#### ASSIGNMENT
Copy out, unchanged, the entries below from the "You are a GUI" line to the final line. Omit pictures.

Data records

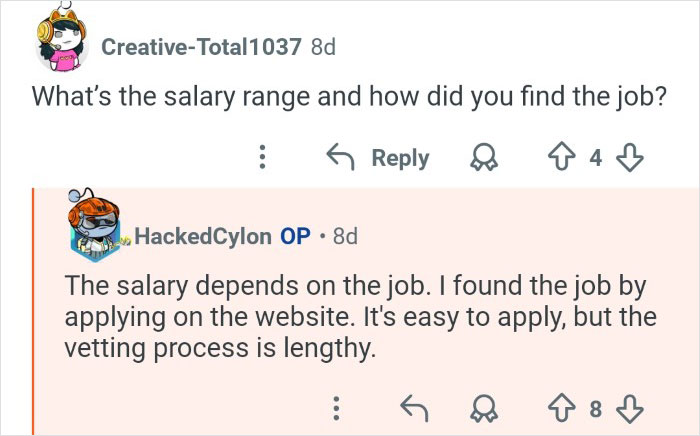700x436 pixels.
Task: Open three-dot options for Creative-Total1037's comment
Action: [263, 157]
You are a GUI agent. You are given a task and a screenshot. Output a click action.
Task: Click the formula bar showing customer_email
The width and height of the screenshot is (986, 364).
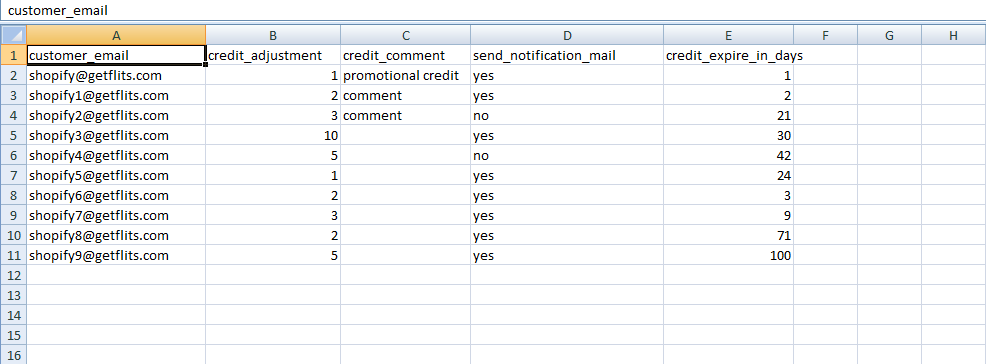click(x=493, y=11)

#### RESPONSE BELOW
You are a GUI agent. You are given a task and a screenshot. Output a click action.
Task: Click the formula bar showing customer_email
The width and height of the screenshot is (986, 364).
click(x=493, y=11)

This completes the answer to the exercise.